それを彼女が意図したわけではなかったにしても……あるいは。
知らずそれを彼女自身求めていたのだとしても。
貴重な時間を過ごせたのは確かなこと。
けれど───。
言ってない。
そのことに対する言葉を、自分は何も伝えられていない。
なんと言えばよいのかも、わからないけれど。
だが、言葉を残してくれた彼女へ。
返す言葉を、探そう。
うまくなんて言えないけど。
顔を見たら、きっと素直になんてなれないだろうけれど。
君への手紙を書こう。
友情とも恋愛とも家族愛とも違う。
強いて言うなら、同志、だろうか?
君の表情を変えられるような言葉を……探そう。
───親愛なる、君へ。
野々辺壱哉様
どうだ、驚いたろう?
昨日果乃穂さんから電話をもらって、今日帰ってくると聞いた。
壱哉にも伝えてくれと頼まれたので、この手紙を書いている。これを読むころにはもう本人に会ったあとだと思うけどね。
そんなわけで、わたしは帰る。
一週間楽しかったよ。壱哉にとってはどうだったかと思うが。
多少強引なやり方だったが、兄たちが留守の間壱哉と暮らしたいと頼み込んだのはわたしだ。

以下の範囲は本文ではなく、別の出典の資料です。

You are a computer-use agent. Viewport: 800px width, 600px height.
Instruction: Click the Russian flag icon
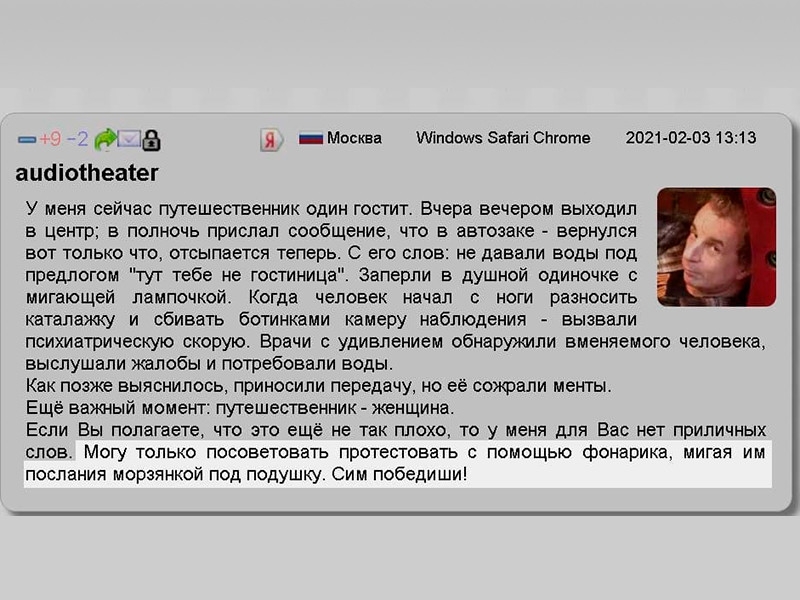tap(308, 139)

これから親戚になるのに、わたしは春から日本を離れることが決まっている。
その前に、新しい家族と仲良くなれるものなら、と思ったんだ。
春になったら、わたしはフロリダに留学する。
もしも訪ねて来る機会があれば、歓迎しよう。
また会えることを願っている。
白羽陽美
追伸:兄をいじめないでやってくれ。それから……ありがとう。